### ASSIGNMENT
Begin with the line that holds "Given: Open Yuna's" and retype through the last line of the listing below, exactly; pictures are not part of the copy.

===

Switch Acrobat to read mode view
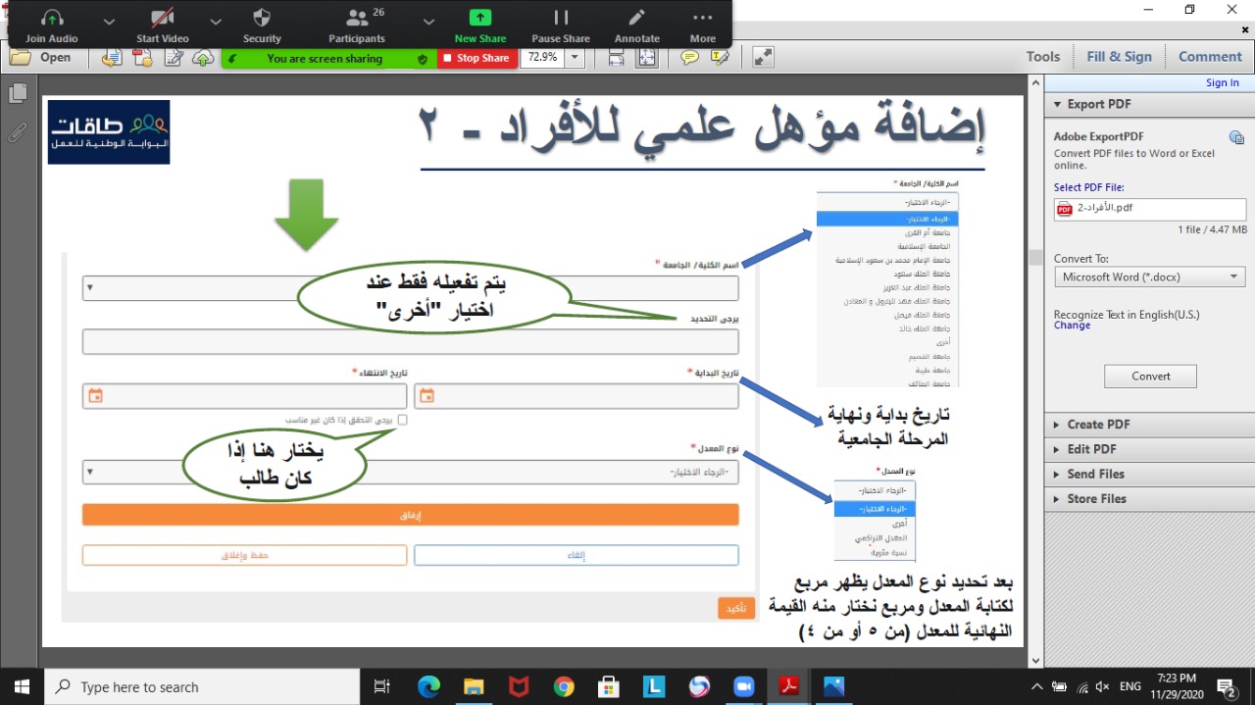The width and height of the screenshot is (1255, 705). coord(764,58)
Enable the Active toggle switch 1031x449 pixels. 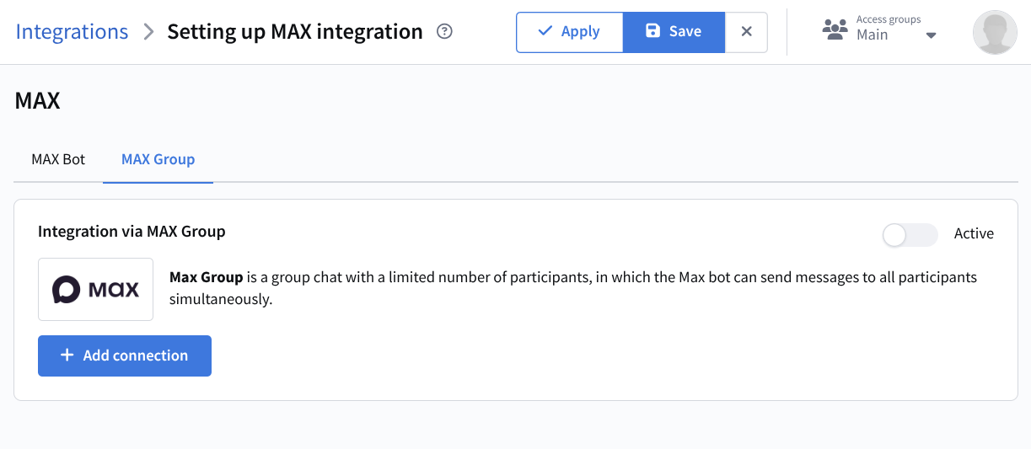coord(910,234)
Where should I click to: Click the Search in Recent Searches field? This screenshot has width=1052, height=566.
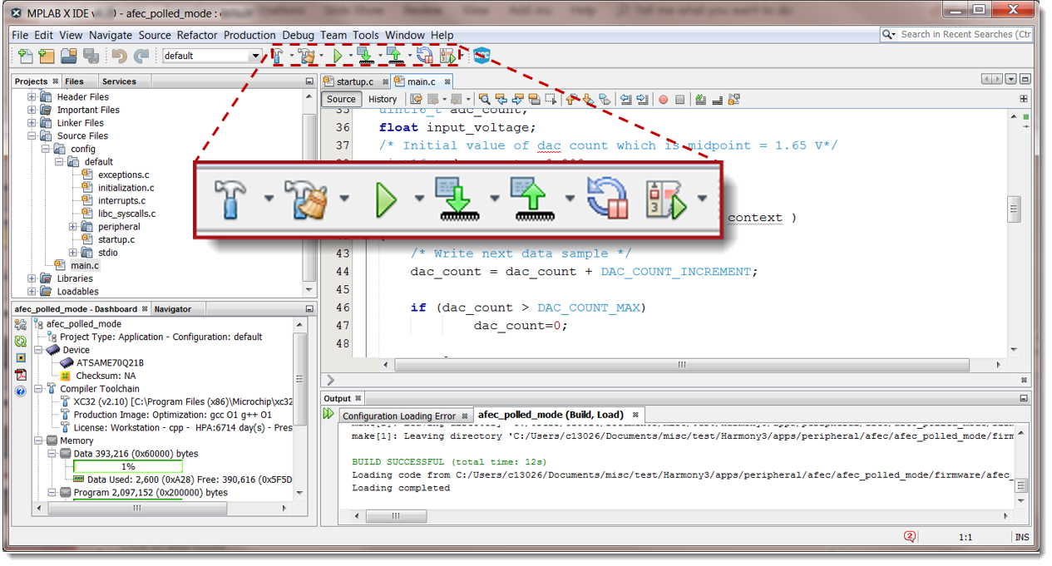pos(956,35)
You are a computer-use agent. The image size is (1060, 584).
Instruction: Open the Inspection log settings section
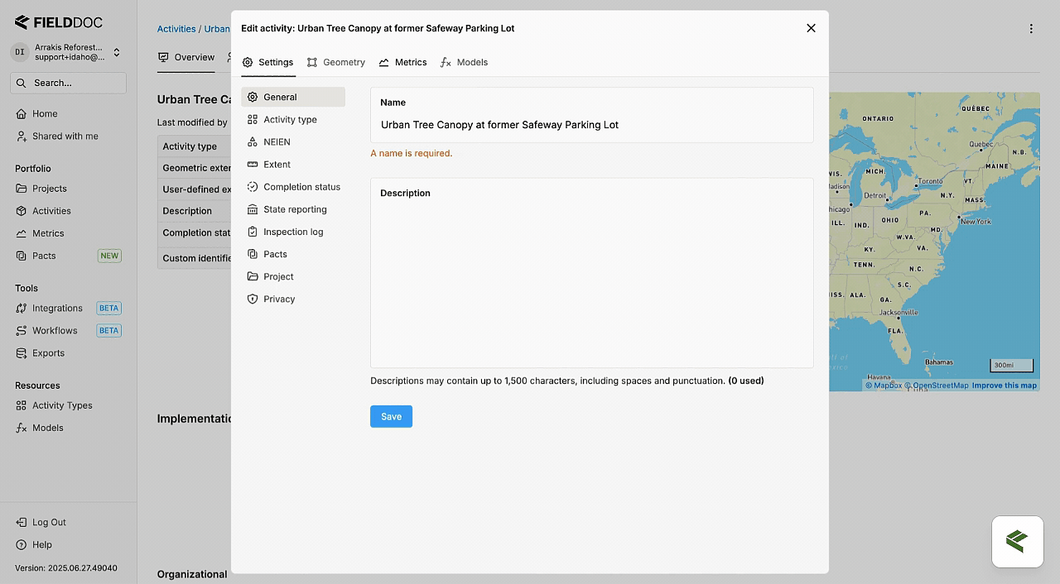pos(292,232)
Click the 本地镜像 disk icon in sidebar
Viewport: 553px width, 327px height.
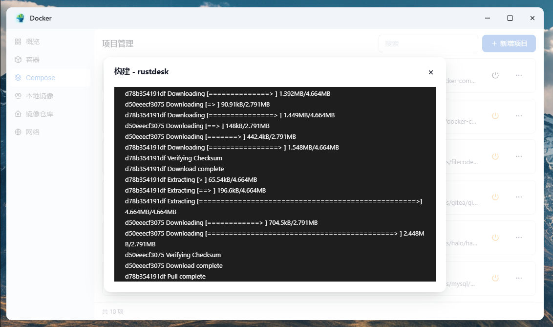click(18, 96)
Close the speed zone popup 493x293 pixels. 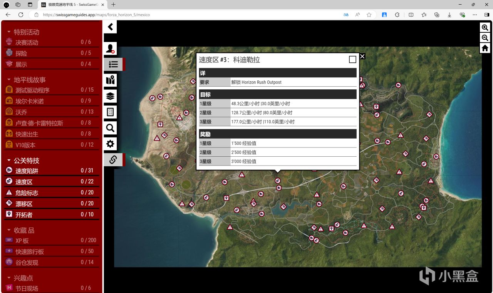coord(362,56)
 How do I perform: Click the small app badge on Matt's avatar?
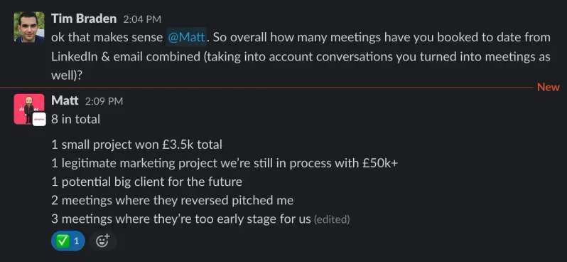tap(39, 119)
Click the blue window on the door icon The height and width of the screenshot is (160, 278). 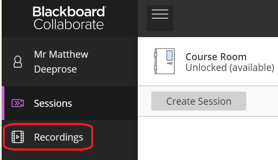(170, 55)
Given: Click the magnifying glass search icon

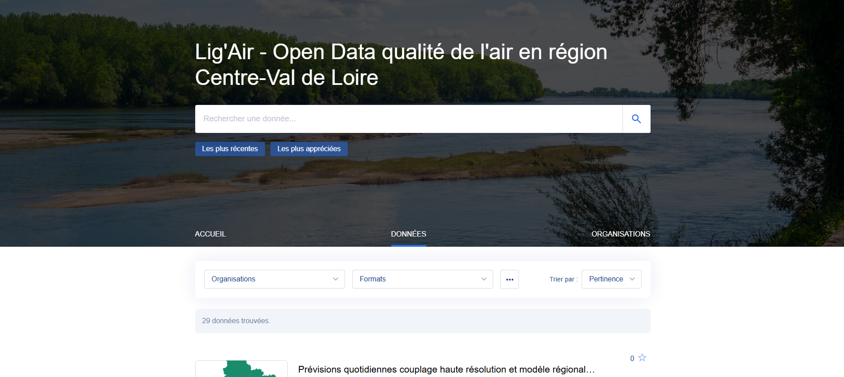Looking at the screenshot, I should 636,119.
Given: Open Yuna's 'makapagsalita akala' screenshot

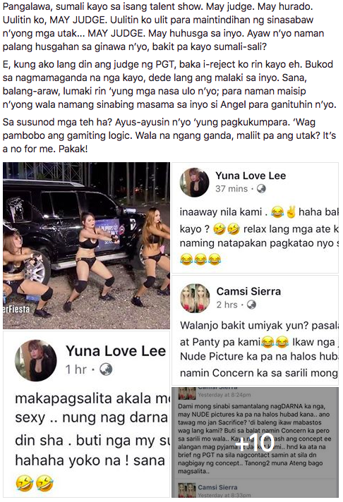Looking at the screenshot, I should point(87,415).
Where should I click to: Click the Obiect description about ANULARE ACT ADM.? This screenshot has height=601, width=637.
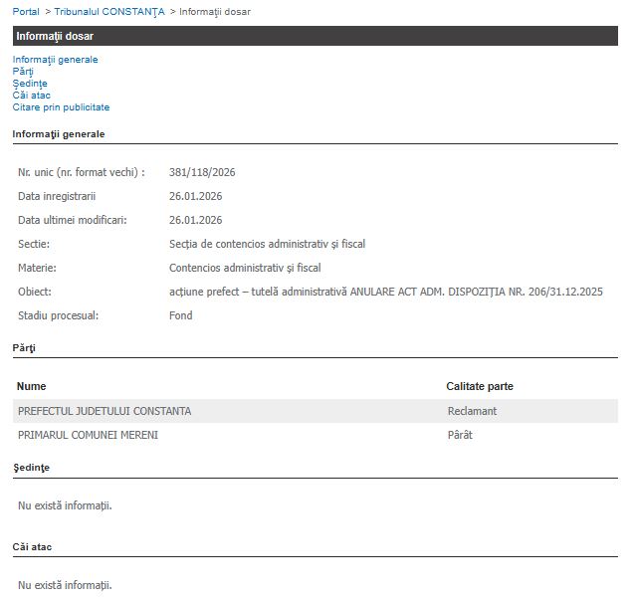pos(386,292)
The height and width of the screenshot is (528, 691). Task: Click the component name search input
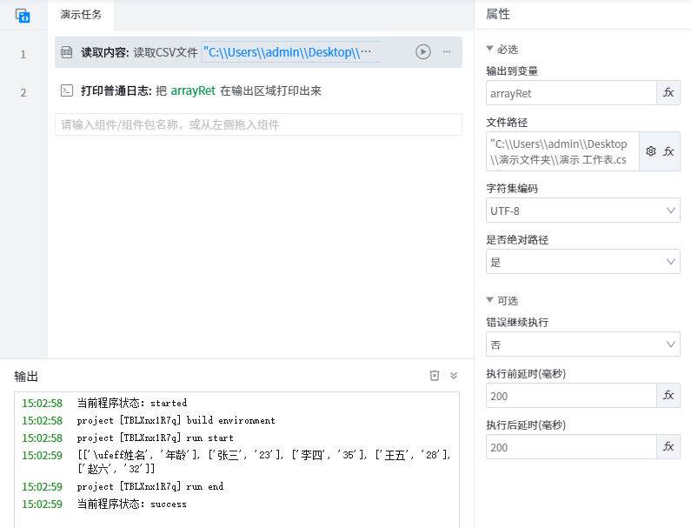258,124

===

### WRITTEN SOLUTION
Given: Open Yuna's 'makapagsalita akala' screenshot

Looking at the screenshot, I should point(87,415).
Where should I click to: Click the Obiect description about ANULARE ACT ADM.? This screenshot has height=601, width=637.
pos(386,292)
The height and width of the screenshot is (528, 691). Task: Click the component name search input
258,124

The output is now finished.